Under Washington law, however, a condemnation does not pass muster simply because the government asserts a public use. Rather, the property being condemned must be necessary for the public use. So the Strobel family challenged the condemnation in court.
IJ-WA executive director William Maurer explained, “The ‘necessity’ requirement is meant to ensure that if government must resort to eminent domain, it only takes property it actually needs. The ‘necessity’ requirement is supposed to protect against this kind of government overreaching.”
In the Strobel family’s case, a King County Superior Court judge noted that the road “could have been easily accomplished without affecting the Meal Makers restaurant or the Strobel property.” He described the City’s condemnation decision as “you won’t sell and you don’t fit our vision, so we’re going to put a street right through your property and condemn it.” He further suggested that the City’s condemnation might be “oppressive” and an “abuse of power.”

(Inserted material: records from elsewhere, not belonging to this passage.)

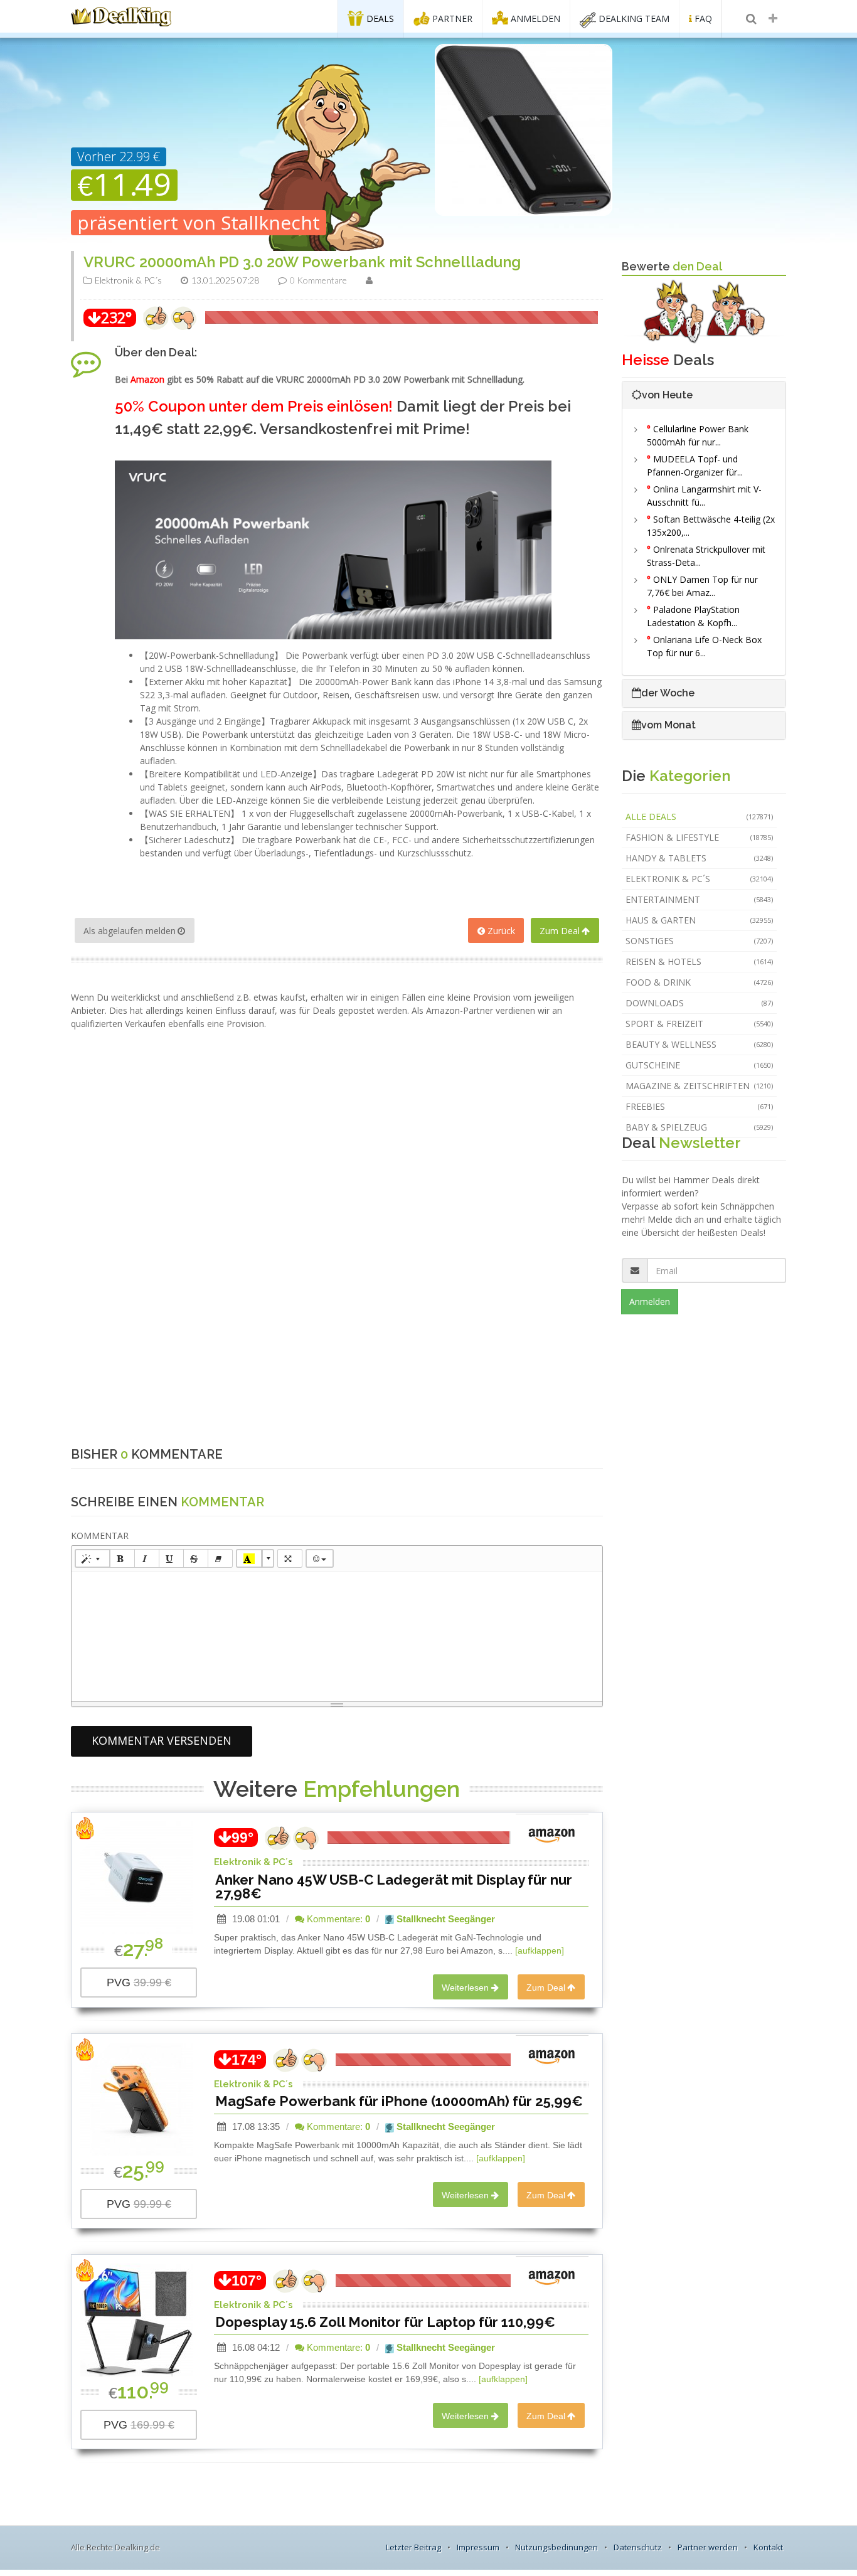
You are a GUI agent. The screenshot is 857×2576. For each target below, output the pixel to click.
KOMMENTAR (100, 1535)
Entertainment (699, 899)
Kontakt (768, 2547)
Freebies (699, 1106)
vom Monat (668, 725)
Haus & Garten (699, 920)
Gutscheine (699, 1065)
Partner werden (708, 2547)
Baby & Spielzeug (699, 1127)
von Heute (667, 395)
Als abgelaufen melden (129, 931)
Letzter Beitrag (413, 2547)
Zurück (501, 931)
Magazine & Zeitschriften (699, 1086)
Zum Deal (560, 931)
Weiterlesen (465, 1988)
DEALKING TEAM (632, 18)
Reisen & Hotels (699, 961)
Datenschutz (638, 2547)
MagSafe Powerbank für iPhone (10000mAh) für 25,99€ (399, 2101)
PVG (139, 1982)
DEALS (379, 18)
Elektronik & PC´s (699, 879)
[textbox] (337, 1634)
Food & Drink (699, 982)
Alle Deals (699, 816)
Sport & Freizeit (699, 1024)
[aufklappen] (539, 1950)
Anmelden (649, 1301)
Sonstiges (699, 941)
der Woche (668, 693)
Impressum (478, 2547)
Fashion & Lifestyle (699, 837)
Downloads (699, 1003)
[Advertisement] (337, 1058)
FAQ (702, 18)
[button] (92, 1558)
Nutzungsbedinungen (556, 2547)
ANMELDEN (534, 18)
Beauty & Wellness (699, 1044)
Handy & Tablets (699, 858)
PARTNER (451, 18)
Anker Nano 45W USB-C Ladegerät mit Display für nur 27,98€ (393, 1886)
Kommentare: (337, 1918)
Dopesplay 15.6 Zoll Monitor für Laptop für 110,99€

Nevertheless, the judge concluded he must allow the condemnation given the incredibly deferential standard Washington courts apply in reviewing “necessity.” As the judge put it, he was bound to uphold the condemnation unless there was proof of fraud. The Court of Appeals affirmed.
The Strobel family is now asking the Washington Supreme Court to overturn the lower courts’ decision and to make clear that Washington law provides for more searching and meaningful review than that which occurs under the virtually insurmountable “fraud” standard.
According to Bindas, the Washington Supreme Court should accept the case to preserve the important role courts play in reviewing whether government actually needs land it seeks to take: “Judges should not be forced to give knee-jerk deference to government’s condemnation decisions. The courts are a vital check against legislative and executive abuses of power. The Strobels deserve to have their case heard by a court system empowered to protect the family’s rights.”
The Strobel family is also asking the Court to review the City of Burien’s claim that it needs all of the Strobel family’s property. Although the City’s condemnation ordinance indicates that the entire property is needed, the City Manager conceded that there would be some leftover land and that it might be used “for future private development.”